Search the entries for the word "screenshot" and copy each line that has it.

_Data listing_:
──────────
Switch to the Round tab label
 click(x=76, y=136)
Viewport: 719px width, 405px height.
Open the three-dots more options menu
──────────
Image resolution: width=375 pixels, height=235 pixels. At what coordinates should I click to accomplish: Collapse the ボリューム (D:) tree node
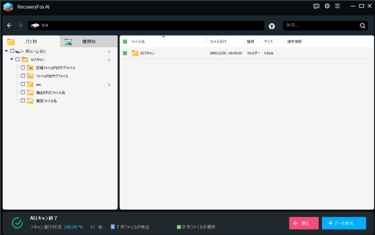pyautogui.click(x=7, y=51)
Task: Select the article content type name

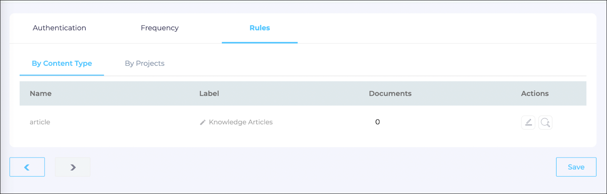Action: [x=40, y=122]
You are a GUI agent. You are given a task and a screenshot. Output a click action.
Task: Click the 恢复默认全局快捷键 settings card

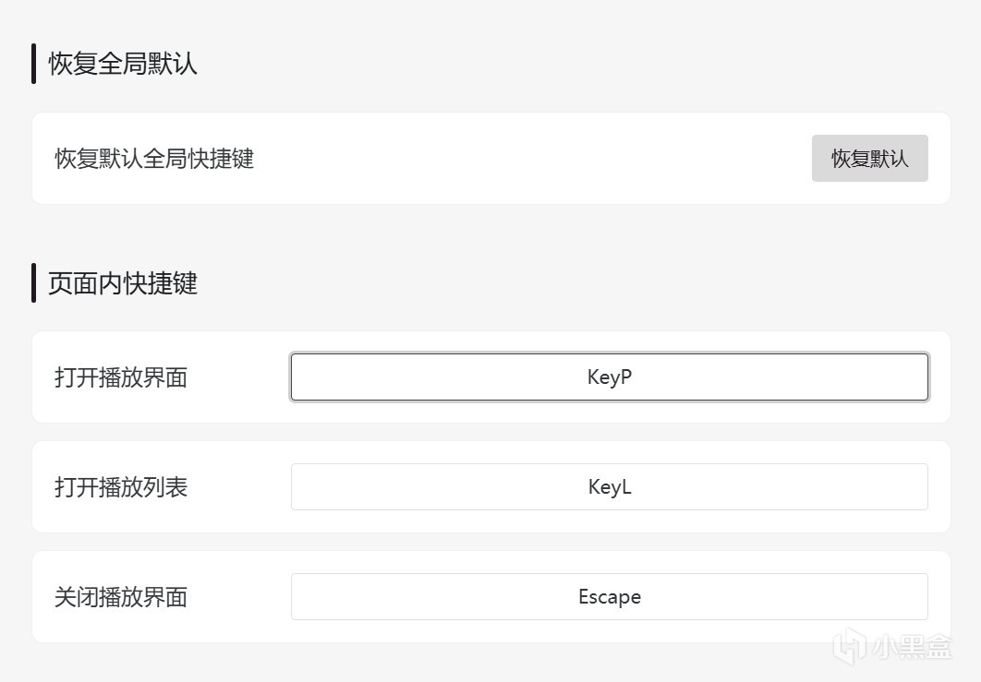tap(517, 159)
──────────
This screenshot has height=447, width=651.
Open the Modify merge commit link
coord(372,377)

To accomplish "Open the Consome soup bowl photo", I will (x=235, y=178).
──────────
_Answer to this problem_:
You are a GUI agent. You are given a task and a screenshot. Output a click action.
This screenshot has height=447, width=651.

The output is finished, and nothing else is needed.